背景:肺动脉高压(PH)是发病率和死亡率的重要原因,导致运动能力显著下降。PH 最终导致右心室过载,随后发生心力衰竭和早期死亡。尽管建议早期发现和治疗 PH,但由于在疾病晚期对治疗的反应有限,许多患者在疾病的晚期才被诊断出来,因为 PH 的症状和体征在早期阶段并不特异。虽然右心导管检查是 PH 的临床参考标准,但由于其具有侵入性和并发症,因此并未常规使用。经胸多普勒超声心动图的侵入性较小、费用较低且广泛可用,与右心导管检查相比;因此,指南建议将超声心动图作为初始诊断方法。然而,几项研究对非侵入性测量肺动脉压的准确性提出了质疑。对于 PH 的诊断,超声心动图的诊断准确性存在很大的不确定性。
目的:评估经胸多普勒超声心动图检测 PH 的诊断准确性。
检索方法:我们检索了 MEDLINE、Embase、Web of Science 核心合集、ClinicalTrials.gov、世界卫生组织国际临床试验注册平台,从数据库建立到 2021 年 8 月,还检索了文章的参考文献,并联系了研究作者。我们对语言或出版物类型没有任何限制。

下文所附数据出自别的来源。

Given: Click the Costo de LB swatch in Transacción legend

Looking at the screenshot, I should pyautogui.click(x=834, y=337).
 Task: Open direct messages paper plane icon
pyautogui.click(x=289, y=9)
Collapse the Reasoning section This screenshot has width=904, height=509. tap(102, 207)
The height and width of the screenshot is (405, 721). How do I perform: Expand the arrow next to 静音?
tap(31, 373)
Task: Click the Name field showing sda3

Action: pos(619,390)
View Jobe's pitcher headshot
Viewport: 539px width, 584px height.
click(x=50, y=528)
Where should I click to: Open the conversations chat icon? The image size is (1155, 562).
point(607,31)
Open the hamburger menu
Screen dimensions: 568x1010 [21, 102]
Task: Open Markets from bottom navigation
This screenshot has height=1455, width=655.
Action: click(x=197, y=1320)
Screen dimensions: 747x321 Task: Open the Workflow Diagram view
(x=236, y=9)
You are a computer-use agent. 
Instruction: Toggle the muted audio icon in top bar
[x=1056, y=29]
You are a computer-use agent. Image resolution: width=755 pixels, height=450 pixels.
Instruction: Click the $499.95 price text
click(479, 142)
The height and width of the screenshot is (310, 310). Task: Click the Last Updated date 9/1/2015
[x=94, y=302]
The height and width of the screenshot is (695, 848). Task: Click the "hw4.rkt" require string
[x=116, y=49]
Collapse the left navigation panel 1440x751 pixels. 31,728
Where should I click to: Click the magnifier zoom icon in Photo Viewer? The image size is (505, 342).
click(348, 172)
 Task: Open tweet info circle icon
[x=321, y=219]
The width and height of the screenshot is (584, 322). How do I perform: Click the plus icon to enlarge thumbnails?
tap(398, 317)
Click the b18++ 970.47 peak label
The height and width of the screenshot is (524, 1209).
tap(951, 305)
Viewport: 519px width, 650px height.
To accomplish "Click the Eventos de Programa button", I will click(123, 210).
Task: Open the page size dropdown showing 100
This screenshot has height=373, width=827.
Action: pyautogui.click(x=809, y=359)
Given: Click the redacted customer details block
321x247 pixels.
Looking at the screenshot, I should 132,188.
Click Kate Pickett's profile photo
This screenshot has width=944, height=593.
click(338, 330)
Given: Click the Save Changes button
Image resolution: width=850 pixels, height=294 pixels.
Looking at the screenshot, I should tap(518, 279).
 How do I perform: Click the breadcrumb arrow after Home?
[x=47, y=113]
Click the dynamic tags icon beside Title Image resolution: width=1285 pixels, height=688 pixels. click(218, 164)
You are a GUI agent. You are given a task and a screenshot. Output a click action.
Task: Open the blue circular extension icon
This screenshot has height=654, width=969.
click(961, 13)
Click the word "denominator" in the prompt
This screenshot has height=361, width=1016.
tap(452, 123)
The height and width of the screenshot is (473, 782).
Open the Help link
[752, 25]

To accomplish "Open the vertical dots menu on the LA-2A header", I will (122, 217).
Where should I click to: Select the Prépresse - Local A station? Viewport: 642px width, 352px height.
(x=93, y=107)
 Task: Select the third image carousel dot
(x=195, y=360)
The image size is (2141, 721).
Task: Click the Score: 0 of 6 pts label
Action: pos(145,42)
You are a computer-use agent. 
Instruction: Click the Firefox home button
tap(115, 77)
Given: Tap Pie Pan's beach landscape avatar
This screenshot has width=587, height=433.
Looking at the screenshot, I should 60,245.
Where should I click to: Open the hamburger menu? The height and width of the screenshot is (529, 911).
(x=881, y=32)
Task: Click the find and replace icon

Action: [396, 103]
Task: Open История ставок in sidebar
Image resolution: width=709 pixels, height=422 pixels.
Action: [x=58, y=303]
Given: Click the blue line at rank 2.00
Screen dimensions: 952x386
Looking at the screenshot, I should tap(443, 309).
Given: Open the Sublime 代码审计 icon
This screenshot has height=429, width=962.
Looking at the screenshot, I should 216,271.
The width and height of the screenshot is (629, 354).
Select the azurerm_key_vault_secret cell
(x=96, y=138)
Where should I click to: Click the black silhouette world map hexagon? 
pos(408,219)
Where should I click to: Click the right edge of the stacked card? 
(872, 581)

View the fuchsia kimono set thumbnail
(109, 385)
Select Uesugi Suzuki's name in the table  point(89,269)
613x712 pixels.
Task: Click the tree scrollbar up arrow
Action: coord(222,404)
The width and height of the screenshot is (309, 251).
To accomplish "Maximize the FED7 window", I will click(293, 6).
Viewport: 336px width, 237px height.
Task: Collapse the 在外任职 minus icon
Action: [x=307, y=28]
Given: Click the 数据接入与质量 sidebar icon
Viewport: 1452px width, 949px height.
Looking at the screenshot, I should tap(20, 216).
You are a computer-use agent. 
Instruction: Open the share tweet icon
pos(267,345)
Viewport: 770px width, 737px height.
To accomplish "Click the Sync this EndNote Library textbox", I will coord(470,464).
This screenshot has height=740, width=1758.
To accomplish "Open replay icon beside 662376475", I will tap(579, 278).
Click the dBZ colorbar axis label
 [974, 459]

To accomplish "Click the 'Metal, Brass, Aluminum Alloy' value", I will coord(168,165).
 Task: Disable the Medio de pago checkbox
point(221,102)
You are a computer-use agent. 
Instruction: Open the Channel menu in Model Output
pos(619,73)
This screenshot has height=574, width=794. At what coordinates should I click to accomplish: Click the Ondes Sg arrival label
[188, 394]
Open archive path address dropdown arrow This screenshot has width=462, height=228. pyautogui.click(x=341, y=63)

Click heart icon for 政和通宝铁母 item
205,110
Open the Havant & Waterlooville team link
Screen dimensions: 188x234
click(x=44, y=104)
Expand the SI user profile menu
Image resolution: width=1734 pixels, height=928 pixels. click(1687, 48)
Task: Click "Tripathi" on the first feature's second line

选择标准:我们纳入了评估经胸多普勒超声心动图检测 PH 的诊断准确性的研究,其中右心导管检查为参考标准。我们排除了诊断病例对照研究(双门设计)、右心导管检查不是参考标准的研究,以及参考标准阈值不同于 25mmHg 的研究。我们还排除了未提供足够诊断测试准确性数据(根据参考标准的真阳性[TP]、假阳性[FP]、真阴性[TN]和假阴性[FN]值)的研究。我们纳入了提供了基于参考标准的 TP、FP、TN 和 FN 值的研究。两名作者独立筛选和评估了基于记录标题和摘要的纳入标准。在标题和摘要筛选后,获得了所有潜在合格研究的全文报告,并由两名作者独立评估了全文报告的合格性。
数据收集和分析:两名综述作者独立评估了纳入研究的偏倚风险,并从每项纳入研究中提取数据。我们联系了纳入研究的作者以获取缺失的数据。我们使用 QUADAS-2 工具评估了研究的方法学质量。我们通过拟合分层汇总 ROC(HSROC)非线性混合模型来估计汇总接收者操作特征(SROC)曲线。我们探讨了不同类型的 PH、估计右心房压力的方法以及用于诊断 PH 的指数测试阈值对结果的异质性来源。所有分析均使用 Review Manager 5、SAS 和 STATA 统计软件进行。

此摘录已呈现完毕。